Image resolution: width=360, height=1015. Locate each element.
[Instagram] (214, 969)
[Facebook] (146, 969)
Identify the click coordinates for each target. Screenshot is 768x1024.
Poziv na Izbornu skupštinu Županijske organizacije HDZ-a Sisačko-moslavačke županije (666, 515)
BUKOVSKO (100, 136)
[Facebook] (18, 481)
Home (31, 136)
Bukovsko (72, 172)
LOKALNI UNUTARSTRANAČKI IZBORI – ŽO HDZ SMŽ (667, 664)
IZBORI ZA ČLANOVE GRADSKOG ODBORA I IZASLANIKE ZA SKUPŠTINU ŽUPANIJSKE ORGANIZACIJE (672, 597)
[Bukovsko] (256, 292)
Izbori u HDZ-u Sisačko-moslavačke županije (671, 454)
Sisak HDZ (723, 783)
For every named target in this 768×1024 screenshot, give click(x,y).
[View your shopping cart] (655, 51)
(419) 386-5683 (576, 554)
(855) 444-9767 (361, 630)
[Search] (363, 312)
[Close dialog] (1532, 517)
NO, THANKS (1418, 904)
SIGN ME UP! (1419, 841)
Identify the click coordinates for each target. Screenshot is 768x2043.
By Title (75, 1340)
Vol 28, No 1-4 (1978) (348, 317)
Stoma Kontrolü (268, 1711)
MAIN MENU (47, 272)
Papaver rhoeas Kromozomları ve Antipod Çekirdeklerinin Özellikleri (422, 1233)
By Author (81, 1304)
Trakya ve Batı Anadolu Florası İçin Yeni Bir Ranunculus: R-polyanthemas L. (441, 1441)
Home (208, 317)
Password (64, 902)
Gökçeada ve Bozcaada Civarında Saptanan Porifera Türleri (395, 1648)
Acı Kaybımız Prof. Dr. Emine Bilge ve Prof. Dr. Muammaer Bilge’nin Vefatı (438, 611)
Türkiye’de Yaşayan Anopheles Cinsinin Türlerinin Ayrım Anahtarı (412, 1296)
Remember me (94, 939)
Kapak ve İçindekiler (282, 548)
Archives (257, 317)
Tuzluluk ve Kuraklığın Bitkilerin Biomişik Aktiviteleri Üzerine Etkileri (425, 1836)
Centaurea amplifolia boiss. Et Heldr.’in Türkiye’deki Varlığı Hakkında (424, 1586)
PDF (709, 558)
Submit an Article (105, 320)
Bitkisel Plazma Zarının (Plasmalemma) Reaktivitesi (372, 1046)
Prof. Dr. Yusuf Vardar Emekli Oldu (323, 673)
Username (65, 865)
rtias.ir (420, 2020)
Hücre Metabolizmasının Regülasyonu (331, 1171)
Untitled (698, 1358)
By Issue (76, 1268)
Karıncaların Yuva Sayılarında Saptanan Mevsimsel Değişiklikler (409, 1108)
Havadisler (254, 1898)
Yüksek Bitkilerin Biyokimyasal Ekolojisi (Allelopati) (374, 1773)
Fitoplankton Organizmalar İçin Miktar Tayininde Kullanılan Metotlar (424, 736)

-- -- --

→ **What you are asked to do**
Would you please write the entries out again in full, exactly as given?

→ **Response below**
Image resolution: width=360, height=1015. Locate each element.
[Instagram] (214, 969)
[Facebook] (146, 969)
Identify the click coordinates for each target. Screenshot is 768x1024.
Poziv na Izbornu skupštinu Županijske organizacije HDZ-a Sisačko-moslavačke županije (666, 515)
BUKOVSKO (100, 136)
[Facebook] (18, 481)
Home (31, 136)
Bukovsko (72, 172)
LOKALNI UNUTARSTRANAČKI IZBORI – ŽO HDZ SMŽ (667, 664)
IZBORI ZA ČLANOVE GRADSKOG ODBORA I IZASLANIKE ZA SKUPŠTINU ŽUPANIJSKE ORGANIZACIJE (672, 597)
[Bukovsko] (256, 292)
Izbori u HDZ-u Sisačko-moslavačke županije (671, 454)
Sisak HDZ (723, 783)
For every named target in this 768×1024 screenshot, give click(x,y).
[View your shopping cart] (655, 51)
(419) 386-5683 (576, 554)
(855) 444-9767 (361, 630)
[Search] (363, 312)
[Close dialog] (1532, 517)
NO, THANKS (1418, 904)
SIGN ME UP! (1419, 841)
Identify the click coordinates for each target. Screenshot is 768x2043.
By Title (75, 1340)
Vol 28, No 1-4 (1978) (348, 317)
Stoma Kontrolü (268, 1711)
MAIN MENU (47, 272)
Papaver rhoeas Kromozomları ve Antipod Çekirdeklerinin Özellikleri (422, 1233)
By Author (81, 1304)
Trakya ve Batı Anadolu Florası İçin Yeni Bir Ranunculus: R-polyanthemas L. (441, 1441)
Home (208, 317)
Password (64, 902)
Gökçeada ve Bozcaada Civarında Saptanan Porifera Türleri (395, 1648)
Acı Kaybımız Prof. Dr. Emine Bilge ve Prof. Dr. Muammaer Bilge’nin Vefatı (438, 611)
Türkiye’de Yaşayan Anopheles Cinsinin Türlerinin Ayrım Anahtarı (412, 1296)
Remember me (94, 939)
Kapak ve İçindekiler (282, 548)
Archives (257, 317)
Tuzluluk ve Kuraklığın Bitkilerin Biomişik Aktiviteleri Üzerine Etkileri (425, 1836)
Centaurea amplifolia boiss. Et Heldr.’in Türkiye’deki Varlığı Hakkında (424, 1586)
PDF (709, 558)
Submit an Article (105, 320)
Bitkisel Plazma Zarının (Plasmalemma) Reaktivitesi (372, 1046)
Prof. Dr. Yusuf Vardar Emekli Oldu (323, 673)
Username (65, 865)
rtias.ir (420, 2020)
Hücre Metabolizmasının Regülasyonu (331, 1171)
Untitled (698, 1358)
By Issue (76, 1268)
Karıncaların Yuva Sayılarında Saptanan Mevsimsel Değişiklikler (409, 1108)
Havadisler (254, 1898)
Yüksek Bitkilerin Biyokimyasal Ekolojisi (Allelopati) (374, 1773)
Fitoplankton Organizmalar İçin Miktar Tayininde Kullanılan Metotlar (424, 736)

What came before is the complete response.